Berdasarkan data dari Samsat Kabupaten Bengkulu Tengah, jumlah total kendaraan dinas yang tercatat mencapai 1.132 unit. Dari jumlah tersebut, baru 628 unit yang telah melunasi kewajiban pajaknya. Sementara sisanya, sebanyak 504 kendaraan, masih belum membayar pajak kendaraan bermotor.
Kepala Tata Usaha Samsat Kabupaten Bengkulu Tengah, Yohalmi, menyatakan keprihatinannya terhadap tingginya angka tunggakan pajak kendaraan dinas. Ia berharap pemerintah daerah segera mengambil langkah tegas untuk menyelesaikan permasalahan ini.

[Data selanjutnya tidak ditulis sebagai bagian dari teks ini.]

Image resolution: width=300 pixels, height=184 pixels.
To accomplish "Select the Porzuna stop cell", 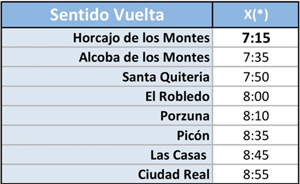I will (107, 116).
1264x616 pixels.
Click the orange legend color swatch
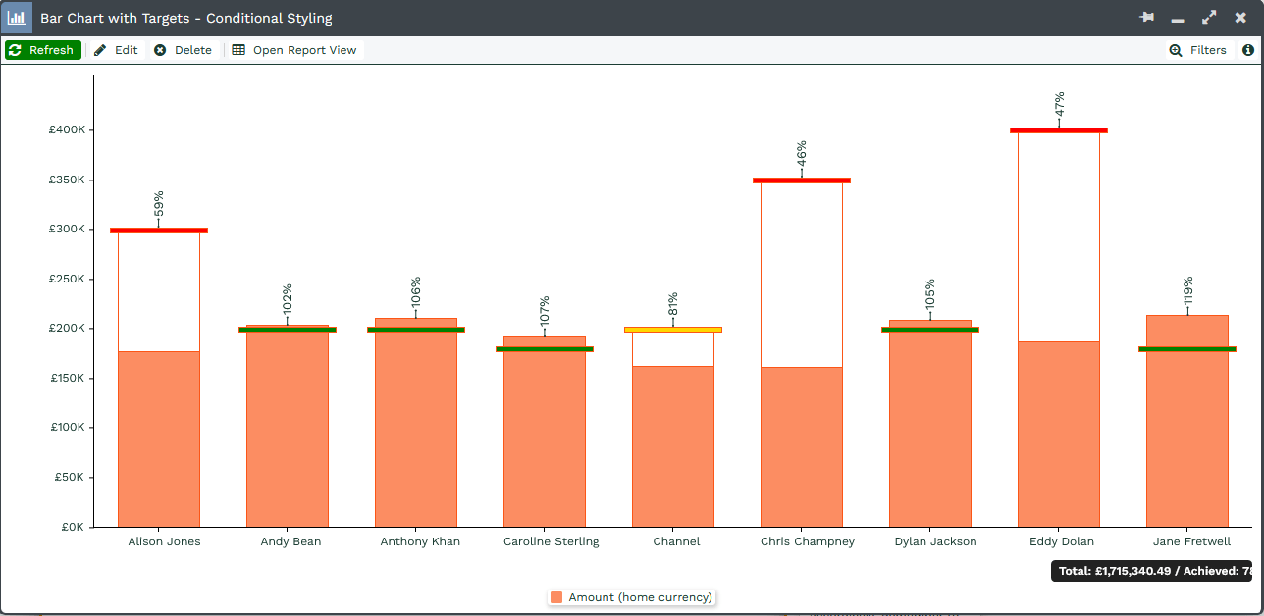556,597
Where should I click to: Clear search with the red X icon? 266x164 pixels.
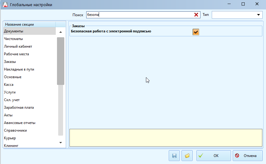point(196,15)
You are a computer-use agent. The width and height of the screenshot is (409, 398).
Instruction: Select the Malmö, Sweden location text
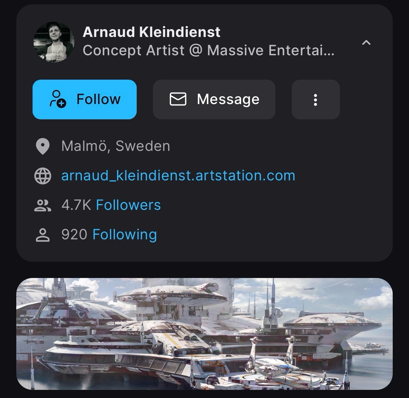click(x=116, y=146)
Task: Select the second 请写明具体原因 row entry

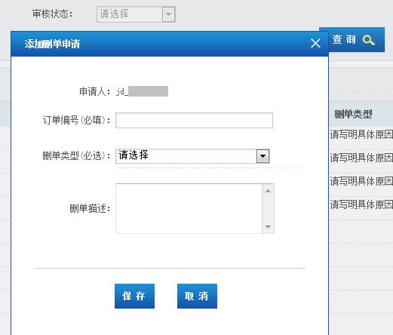Action: [361, 158]
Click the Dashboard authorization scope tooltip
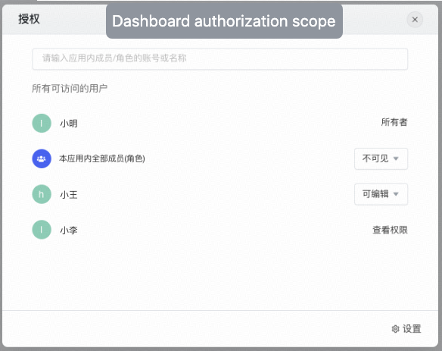Viewport: 442px width, 351px height. [x=224, y=21]
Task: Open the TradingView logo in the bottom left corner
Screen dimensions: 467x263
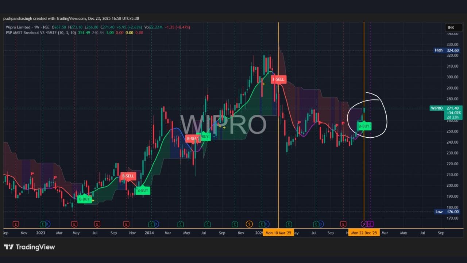Action: click(29, 247)
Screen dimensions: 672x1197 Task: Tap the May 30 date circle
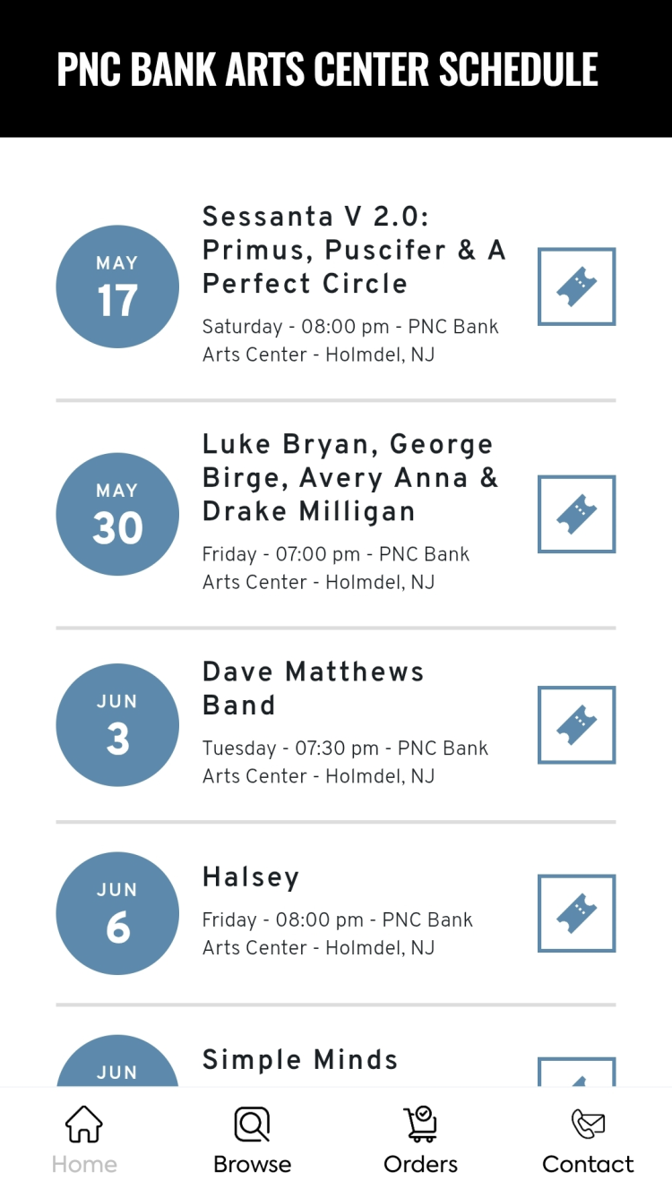(117, 514)
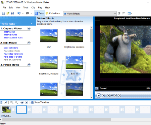Click the Import pictures link
This screenshot has width=151, height=125.
click(x=10, y=35)
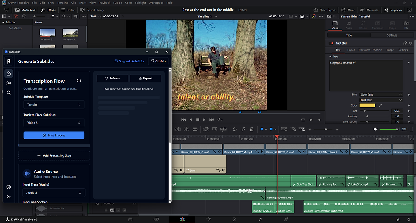Open the AutoSubs search sidebar icon
416x223 pixels.
point(8,93)
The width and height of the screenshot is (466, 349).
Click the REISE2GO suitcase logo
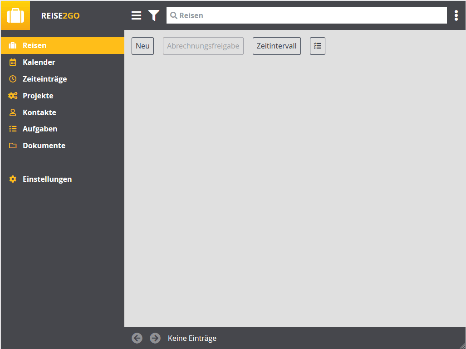15,15
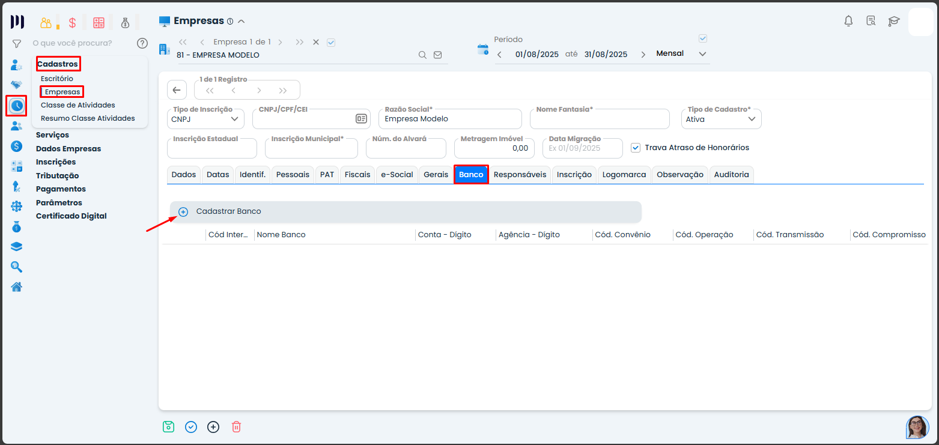Open the Tipo de Inscrição dropdown
The image size is (939, 445).
(x=207, y=119)
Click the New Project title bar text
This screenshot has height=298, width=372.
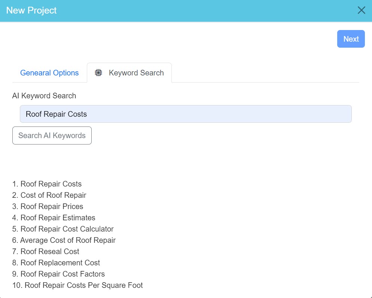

"Ya, saat ini tercatat ada 504 kendaraan dinas milik Pemerintah Kabupaten Bengkulu Tengah yang belum membayar pajak. Dari total 1.132 kendaraan dinas yang kami data, baru 628 unit yang telah melunasi pajaknya. Kami sangat berharap agar tunggakan ini segera diselesaikan," ujar Yohalwi.
Ia menekankan bahwa pemerintah daerah seharusnya menjadi contoh bagi masyarakat dalam hal kepatuhan membayar pajak. Dengan tertibnya pembayaran pajak kendaraan dinas, diharapkan masyarakat umum juga akan terdorong untuk melakukan hal serupa.
"Jika pemerintah saja menunggak pajak, bagaimana bisa mengajak masyarakat untuk taat pajak? Pemerintah harus menjadi teladan agar kepatuhan terhadap pajak kendaraan meningkat di tengah masyarakat," tambahnya.
Yohalmi juga menjelaskan bahwa sistem pembagian dana dari pajak kendaraan saat ini telah berubah. Bila sebelumnya penerimaan pajak kendaraan dibagi melalui skema Dana Bagi Hasil (DBH), kini pendapatan dari pajak kendaraan langsung masuk ke kas daerah.
"Perlu diketahui bahwa aturan sekarang berbeda. Jika pajak kendaraan dibayar tepat waktu, opsennya langsung masuk ke pendapatan daerah Kabupaten Bengkulu Tengah. Ini sangat menguntungkan daerah. Jadi, kami harap Pemkab Bengkulu Tengah lebih serius dalam menyelesaikan tunggakan ini," jelas Yohalmi.
Dengan adanya perubahan sistem ini, Yohalmi menilai penting bagi pemerintah daerah untuk lebih disiplin dan memberikan contoh konkret dalam hal kepatuhan terhadap kewajiban pajak, agar memberikan dampak positif bagi pembangunan dan pelayanan publik di wilayah tersebut.